- Education: University of Toronto Queen's University
- Occupations: Lawyer; former cardiac surgeon
- Employer: Hamilton Health Sciences (former)
- Known for: First woman in Canada to head a cardiac surgery division; successful human rights tribunal case

= Irene Cybulsky =

Canadian lawyer and cardiac surgeon

Irene Cybulsky is a Canadian lawyer and former cardiac surgeon. She was the first woman in Canada to be appointed head of a cardiac surgery division. After being dismissed from this position, she "represent[ed] herself in a human rights tribunal case against her former hospital", which was ultimately successful.

== Education ==
Cybulsky grew up in Toronto and was a member of the first co-education class at the University of Toronto Schools. She received her undergraduate and medical degrees from the University of Toronto. After a one-year surgical internship, Cybulsky applied for a residency position, which she did not receive, potentially due to her gender. She completed a master's degree in research science before being accepted to a general surgery and later a two-year cardiovascular and thoracic surgery residency at McMaster University.

== Career ==
By 1995 Cybulsky was employed at Hamilton General Hospital, starting as a clinical assistant and later becoming the director of the cardiac surgery residency program. She faced significant gender-based discrimination from male colleagues at the hospital. When she developed a deep vein thrombosis during a pregnancy in 1998, the administration initially refused to allow her to take sick leave but instead suggested she start maternity leave early. According to a profile in Toronto Life, "the experience taught her a lesson: organizations need policies to protect employees from discrimination".

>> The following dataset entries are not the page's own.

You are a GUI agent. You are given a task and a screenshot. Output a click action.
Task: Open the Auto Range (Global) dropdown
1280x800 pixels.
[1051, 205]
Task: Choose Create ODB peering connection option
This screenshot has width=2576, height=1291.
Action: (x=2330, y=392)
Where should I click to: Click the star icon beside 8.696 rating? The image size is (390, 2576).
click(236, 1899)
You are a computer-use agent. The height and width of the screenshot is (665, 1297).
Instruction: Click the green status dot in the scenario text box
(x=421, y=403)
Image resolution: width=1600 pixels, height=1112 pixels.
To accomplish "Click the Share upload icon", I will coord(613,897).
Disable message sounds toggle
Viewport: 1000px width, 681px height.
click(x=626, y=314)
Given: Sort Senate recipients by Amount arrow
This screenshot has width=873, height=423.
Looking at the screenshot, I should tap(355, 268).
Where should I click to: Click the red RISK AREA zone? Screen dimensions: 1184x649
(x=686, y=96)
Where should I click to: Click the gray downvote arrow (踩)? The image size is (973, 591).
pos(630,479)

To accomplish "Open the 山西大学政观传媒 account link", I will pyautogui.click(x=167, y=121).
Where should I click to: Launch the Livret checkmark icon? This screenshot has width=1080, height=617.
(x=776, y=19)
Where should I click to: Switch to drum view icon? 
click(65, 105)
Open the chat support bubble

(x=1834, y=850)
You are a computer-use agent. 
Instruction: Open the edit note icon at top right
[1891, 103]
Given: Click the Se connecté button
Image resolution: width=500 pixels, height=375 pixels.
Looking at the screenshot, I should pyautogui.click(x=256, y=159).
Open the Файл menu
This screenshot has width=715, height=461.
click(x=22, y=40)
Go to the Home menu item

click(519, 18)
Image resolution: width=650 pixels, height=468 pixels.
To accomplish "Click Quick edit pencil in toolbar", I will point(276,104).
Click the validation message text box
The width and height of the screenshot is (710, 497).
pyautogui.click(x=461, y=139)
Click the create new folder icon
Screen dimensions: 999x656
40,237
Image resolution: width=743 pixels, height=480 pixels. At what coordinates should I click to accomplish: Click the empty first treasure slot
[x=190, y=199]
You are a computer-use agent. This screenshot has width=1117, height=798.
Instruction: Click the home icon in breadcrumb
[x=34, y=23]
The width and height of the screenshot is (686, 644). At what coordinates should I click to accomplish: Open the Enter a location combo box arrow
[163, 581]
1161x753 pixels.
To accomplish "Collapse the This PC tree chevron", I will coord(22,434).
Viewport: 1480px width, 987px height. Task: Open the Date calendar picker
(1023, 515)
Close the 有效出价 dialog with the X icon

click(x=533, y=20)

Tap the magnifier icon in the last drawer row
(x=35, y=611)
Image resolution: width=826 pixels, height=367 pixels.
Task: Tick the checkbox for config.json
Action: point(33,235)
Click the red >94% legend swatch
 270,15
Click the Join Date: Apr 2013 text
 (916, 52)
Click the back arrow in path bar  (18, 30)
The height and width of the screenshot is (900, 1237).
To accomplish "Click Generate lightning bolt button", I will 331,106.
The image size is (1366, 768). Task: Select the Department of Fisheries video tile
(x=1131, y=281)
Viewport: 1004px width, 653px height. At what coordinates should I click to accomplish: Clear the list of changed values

Cybulsky was named head of cardiac surgery at Hamilton Health Sciences in 2009, becoming the first woman to ever hold such a position in Canada. In this role she led a reform of the referral process, which was unpopular among physicians; a later contentious hiring process she managed caused further unrest. Prompted by complaints from the unit's surgeons (including one who threatened to resign), Cybulsky's supervisor launched a divisional review process which recommended that Cybulsky receive communication training and coaching.

In 2015, Cybulsky's new supervisor informed her that he was "opening her position to new applicants"; she was ultimately dismissed in July 2016. She submitted a complaint to the Human Rights Tribunal of Ontario regarding her treatment by Hamilton Health Sciences. She then closed her surgical practice to begin a law degree at Queen's University, while representing herself in the tribunal process.

Cybulsky completed a Master in Public Administration at Queen's in 2010 and in 2020 received her law degree. In 2021 the human rights tribunal concluded that Hamilton Health Sciences breached Cybulsky's rights by ignoring her concerns regarding gender discrimination.